**AIM OF THE EXERCISE**
The copy should run from the line containing "How do I perform: Open" through the last line of the entries below, exactly as written, with pictures omitted.

━━ WORKING DATA

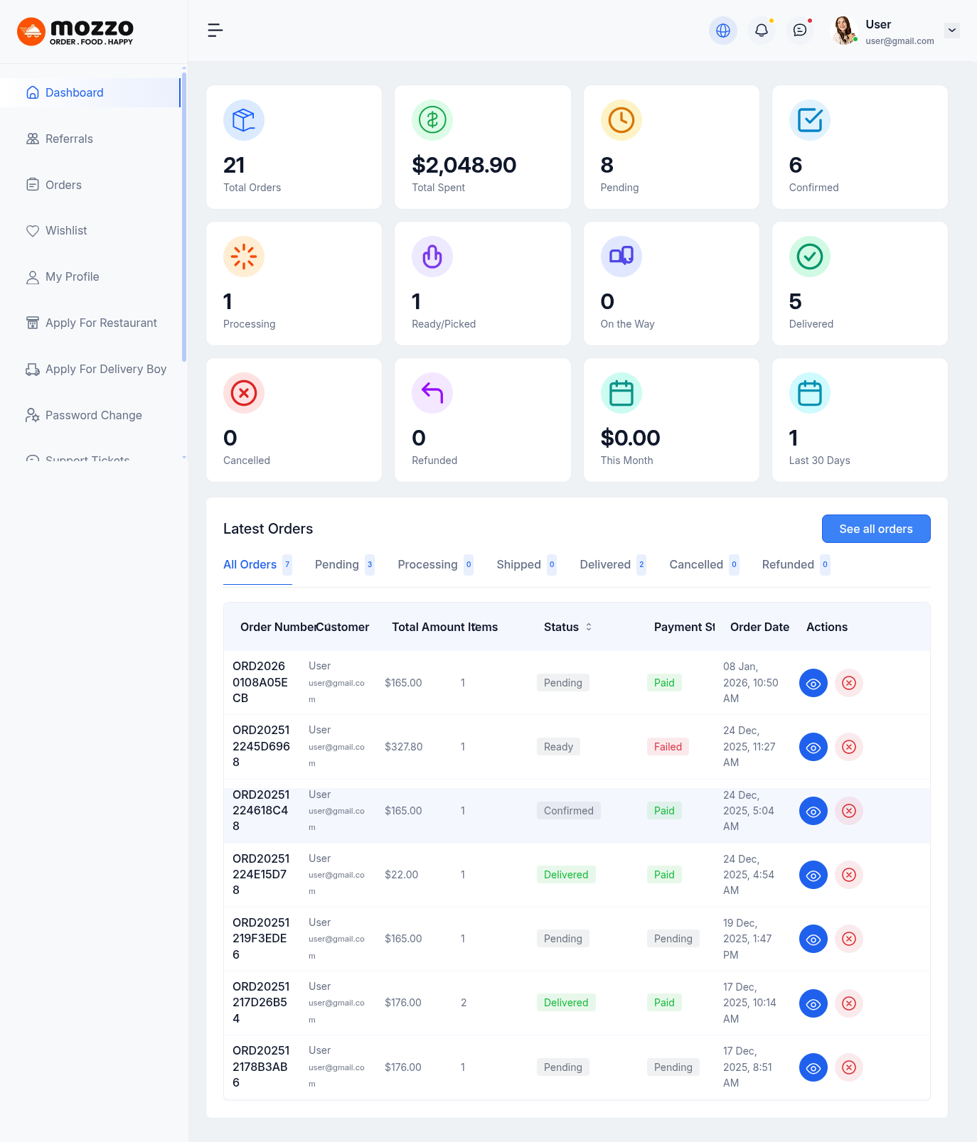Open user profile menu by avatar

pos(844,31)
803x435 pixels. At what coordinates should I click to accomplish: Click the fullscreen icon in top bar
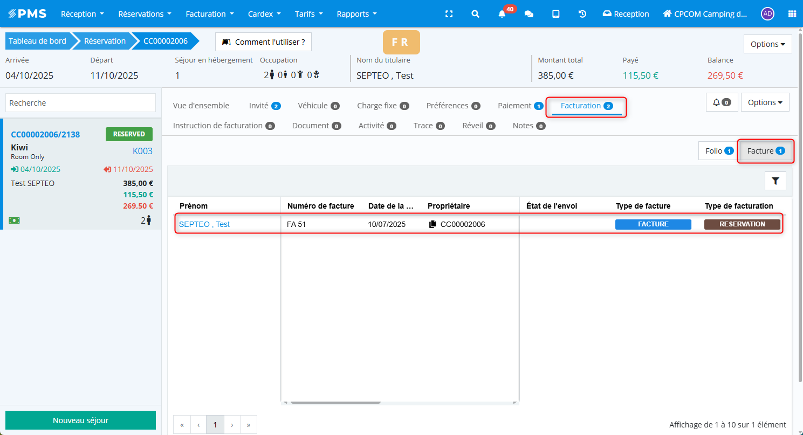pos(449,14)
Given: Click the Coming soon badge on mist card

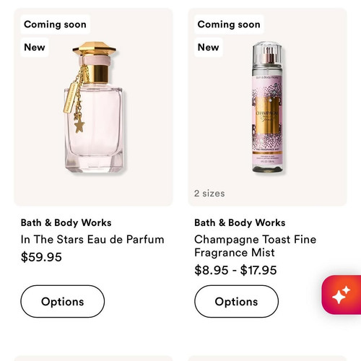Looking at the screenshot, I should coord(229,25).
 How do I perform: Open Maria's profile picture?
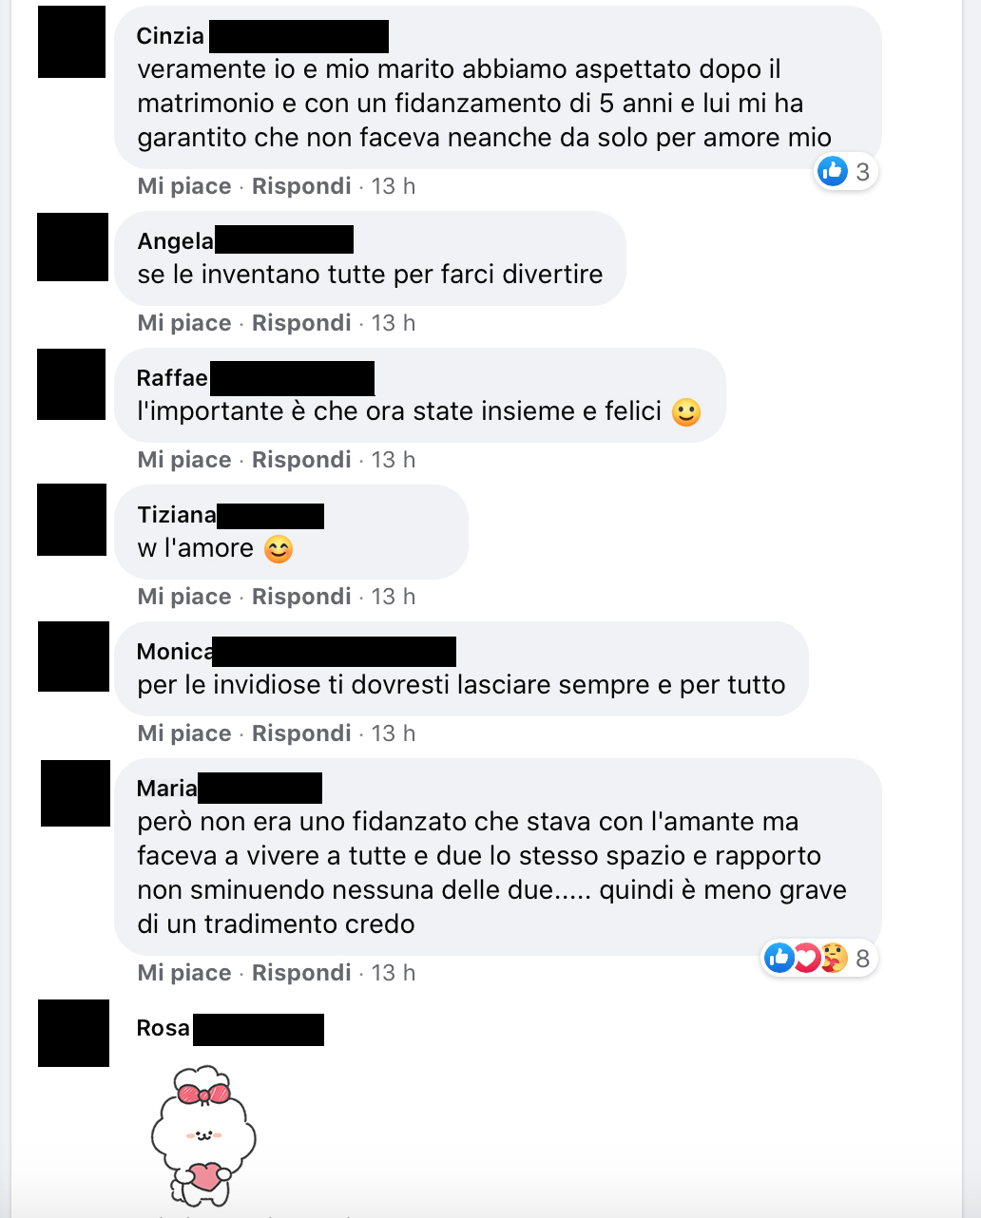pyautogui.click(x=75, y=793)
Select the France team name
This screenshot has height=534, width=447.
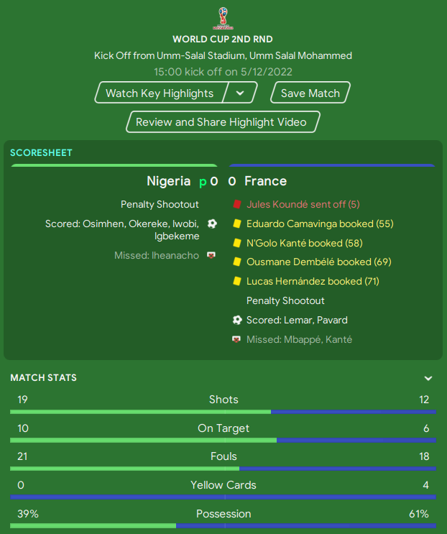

━━━━

**OUTPUT OF THE TASK**
 How do I perform: Open Maria's profile picture?
pyautogui.click(x=75, y=793)
Select the France team name
This screenshot has height=534, width=447.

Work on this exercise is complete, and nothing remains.